> **What is asked**
1 - In the text about the French phrase, what English sentence is given as its translation?
2 - Recast the entries as a Markdown table with the columns No. and Line, one row per line and no blank lines. Cover only the lines from the first line of the entries up to and including the line with "5 (34, 256)".

──────── Excerpt provided ────────

Whether you have a good level of French or only know a few words, there is a French phrase that you have heard a thousand times: “voulez-vous coucher avec moi ce soir?“
What does it mean? How is it pronounced? Where does it come from? But above all, is it really used by the French? This is what we will try to find out today.
What does “voulez-vous coucher avec moi?” mean?
Literally, “voulez-vous coucher avec moi?” is a question that asks someone to have intercourse with you. If you want to translate it into English, you can adopt a similar structure: “Would you like to sleep with me tonight?”
Despite its sexual connotation, the question has lost much of its original meaning to be used as a basic phrase when an English speaker is asked what phrases he knows in French. We can thus consider the expression as a meme before its time, even if since then, we have found it in many memes today.
How do you pronounce “voulez-vous coucher avec moi?”?

──────── Stored rows ────────

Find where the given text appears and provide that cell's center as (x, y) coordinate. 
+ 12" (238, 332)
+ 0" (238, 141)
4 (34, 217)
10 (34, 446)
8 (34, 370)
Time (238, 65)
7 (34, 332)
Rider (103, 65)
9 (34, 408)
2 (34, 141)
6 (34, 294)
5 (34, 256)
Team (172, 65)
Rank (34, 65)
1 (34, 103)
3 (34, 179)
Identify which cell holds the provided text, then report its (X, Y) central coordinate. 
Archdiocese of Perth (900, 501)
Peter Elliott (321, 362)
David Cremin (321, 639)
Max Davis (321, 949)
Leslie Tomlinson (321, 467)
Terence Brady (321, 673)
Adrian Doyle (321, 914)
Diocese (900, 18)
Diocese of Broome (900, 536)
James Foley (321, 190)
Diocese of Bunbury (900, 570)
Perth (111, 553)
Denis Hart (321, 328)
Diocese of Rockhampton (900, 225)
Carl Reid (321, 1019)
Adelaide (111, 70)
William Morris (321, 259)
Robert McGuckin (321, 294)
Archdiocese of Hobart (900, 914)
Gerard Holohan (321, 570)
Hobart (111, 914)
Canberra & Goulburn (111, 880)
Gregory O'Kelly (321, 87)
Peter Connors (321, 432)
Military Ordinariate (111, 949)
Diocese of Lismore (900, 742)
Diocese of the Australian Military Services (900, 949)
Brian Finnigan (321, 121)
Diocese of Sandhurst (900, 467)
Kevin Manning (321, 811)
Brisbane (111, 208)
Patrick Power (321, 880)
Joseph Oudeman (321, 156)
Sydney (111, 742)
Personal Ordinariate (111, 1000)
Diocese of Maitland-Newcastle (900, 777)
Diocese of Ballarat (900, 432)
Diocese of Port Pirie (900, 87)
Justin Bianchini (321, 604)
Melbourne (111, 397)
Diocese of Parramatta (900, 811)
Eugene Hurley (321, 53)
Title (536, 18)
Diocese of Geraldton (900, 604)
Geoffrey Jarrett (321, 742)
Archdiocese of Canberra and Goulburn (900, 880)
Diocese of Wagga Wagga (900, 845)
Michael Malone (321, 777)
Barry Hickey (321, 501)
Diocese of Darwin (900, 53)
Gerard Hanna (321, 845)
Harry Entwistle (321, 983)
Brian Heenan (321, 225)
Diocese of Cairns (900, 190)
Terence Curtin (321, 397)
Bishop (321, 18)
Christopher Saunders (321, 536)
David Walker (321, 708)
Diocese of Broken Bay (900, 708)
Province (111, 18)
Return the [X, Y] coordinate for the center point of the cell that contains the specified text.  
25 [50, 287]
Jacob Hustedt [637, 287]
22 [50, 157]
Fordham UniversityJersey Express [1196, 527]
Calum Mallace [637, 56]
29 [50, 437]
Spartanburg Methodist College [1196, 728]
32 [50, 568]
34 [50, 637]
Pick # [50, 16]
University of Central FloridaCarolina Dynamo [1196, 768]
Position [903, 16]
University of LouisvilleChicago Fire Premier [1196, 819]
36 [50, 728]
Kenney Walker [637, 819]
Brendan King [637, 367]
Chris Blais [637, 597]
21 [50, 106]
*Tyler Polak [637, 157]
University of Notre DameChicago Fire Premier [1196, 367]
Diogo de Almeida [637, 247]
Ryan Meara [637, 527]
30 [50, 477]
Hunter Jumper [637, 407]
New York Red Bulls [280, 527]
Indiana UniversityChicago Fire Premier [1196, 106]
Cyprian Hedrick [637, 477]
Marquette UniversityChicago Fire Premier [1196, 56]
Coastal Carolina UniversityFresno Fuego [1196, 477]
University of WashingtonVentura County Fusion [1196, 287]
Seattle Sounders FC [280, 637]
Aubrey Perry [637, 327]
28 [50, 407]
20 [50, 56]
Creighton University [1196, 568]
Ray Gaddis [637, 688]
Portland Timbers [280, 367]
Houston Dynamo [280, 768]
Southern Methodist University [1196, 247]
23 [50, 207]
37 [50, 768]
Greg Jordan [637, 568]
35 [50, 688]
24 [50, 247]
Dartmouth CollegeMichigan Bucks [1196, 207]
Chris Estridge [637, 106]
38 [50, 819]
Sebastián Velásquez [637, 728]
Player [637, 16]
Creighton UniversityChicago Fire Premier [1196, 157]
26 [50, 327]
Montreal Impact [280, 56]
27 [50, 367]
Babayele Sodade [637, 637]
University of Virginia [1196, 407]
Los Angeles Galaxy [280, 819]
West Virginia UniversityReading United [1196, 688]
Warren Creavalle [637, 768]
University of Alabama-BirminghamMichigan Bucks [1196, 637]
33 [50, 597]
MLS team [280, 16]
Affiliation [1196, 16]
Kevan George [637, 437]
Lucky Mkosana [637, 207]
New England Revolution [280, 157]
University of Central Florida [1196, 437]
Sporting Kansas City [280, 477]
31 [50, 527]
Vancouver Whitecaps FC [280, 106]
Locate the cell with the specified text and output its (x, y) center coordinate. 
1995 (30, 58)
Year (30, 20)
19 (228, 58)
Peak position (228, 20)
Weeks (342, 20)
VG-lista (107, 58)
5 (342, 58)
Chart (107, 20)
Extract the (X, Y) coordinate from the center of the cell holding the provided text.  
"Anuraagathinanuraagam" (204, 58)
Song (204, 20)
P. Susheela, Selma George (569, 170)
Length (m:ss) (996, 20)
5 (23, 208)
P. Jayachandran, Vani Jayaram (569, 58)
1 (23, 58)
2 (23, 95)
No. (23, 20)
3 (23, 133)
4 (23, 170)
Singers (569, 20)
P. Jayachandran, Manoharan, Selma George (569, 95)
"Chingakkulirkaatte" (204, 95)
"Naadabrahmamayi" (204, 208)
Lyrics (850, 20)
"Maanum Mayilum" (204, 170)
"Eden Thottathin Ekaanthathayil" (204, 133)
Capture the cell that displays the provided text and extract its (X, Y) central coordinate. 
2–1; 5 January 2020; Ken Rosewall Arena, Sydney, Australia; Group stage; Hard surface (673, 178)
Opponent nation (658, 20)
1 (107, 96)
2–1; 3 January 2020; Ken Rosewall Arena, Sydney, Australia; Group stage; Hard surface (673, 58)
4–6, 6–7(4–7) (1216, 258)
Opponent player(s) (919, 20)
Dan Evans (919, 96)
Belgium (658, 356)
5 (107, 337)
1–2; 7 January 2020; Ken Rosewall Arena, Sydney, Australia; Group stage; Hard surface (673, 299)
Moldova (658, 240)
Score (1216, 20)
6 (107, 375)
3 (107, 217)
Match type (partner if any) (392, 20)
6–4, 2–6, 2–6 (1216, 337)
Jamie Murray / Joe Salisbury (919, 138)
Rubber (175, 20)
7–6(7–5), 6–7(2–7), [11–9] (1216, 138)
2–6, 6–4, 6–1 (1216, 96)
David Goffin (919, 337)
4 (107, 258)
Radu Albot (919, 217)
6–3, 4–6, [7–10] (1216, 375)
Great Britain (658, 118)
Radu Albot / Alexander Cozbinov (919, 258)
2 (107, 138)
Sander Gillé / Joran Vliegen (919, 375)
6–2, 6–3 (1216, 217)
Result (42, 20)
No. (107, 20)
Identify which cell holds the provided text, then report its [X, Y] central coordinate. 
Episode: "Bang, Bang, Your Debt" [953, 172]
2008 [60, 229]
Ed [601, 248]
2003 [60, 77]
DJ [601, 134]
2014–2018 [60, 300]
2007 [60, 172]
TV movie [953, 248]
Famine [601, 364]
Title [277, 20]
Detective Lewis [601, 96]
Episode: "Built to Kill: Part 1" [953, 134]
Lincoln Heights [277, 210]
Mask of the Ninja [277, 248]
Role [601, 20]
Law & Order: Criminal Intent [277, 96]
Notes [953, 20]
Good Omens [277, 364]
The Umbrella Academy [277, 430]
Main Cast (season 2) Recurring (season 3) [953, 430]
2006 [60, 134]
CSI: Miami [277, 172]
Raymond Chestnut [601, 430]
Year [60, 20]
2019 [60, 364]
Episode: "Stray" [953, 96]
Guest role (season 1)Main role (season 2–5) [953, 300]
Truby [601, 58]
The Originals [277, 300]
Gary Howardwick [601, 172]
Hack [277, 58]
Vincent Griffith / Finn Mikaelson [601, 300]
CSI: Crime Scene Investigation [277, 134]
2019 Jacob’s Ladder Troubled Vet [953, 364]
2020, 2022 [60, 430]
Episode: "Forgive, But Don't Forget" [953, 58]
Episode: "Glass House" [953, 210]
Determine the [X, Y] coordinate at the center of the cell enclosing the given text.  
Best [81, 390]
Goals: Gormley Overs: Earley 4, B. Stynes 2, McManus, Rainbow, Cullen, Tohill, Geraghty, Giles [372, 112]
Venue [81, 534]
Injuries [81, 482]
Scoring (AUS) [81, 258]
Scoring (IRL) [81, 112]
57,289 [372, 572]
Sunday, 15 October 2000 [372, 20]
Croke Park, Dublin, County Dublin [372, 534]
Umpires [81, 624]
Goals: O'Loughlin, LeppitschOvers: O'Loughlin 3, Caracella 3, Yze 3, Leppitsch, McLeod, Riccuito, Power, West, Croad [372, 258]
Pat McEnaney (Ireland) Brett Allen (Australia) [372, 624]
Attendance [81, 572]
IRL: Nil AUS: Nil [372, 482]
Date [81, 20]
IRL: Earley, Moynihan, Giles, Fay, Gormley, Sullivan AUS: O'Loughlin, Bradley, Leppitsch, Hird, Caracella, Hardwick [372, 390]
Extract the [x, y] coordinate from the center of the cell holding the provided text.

────────

> **Complete answers**
1 - "Would you like to sleep with me tonight?"

2 -
| No. | Line |
|---|---|
| 1 | Find where the given text appears and provide that cell's center as (x, y) coordinate.  |
| 2 | + 12" (238, 332) |
| 3 | + 0" (238, 141) |
| 4 | 4 (34, 217) |
| 5 | 10 (34, 446) |
| 6 | 8 (34, 370) |
| 7 | Time (238, 65) |
| 8 | 7 (34, 332) |
| 9 | Rider (103, 65) |
| 10 | 9 (34, 408) |
| 11 | 2 (34, 141) |
| 12 | 6 (34, 294) |
| 13 | 5 (34, 256) |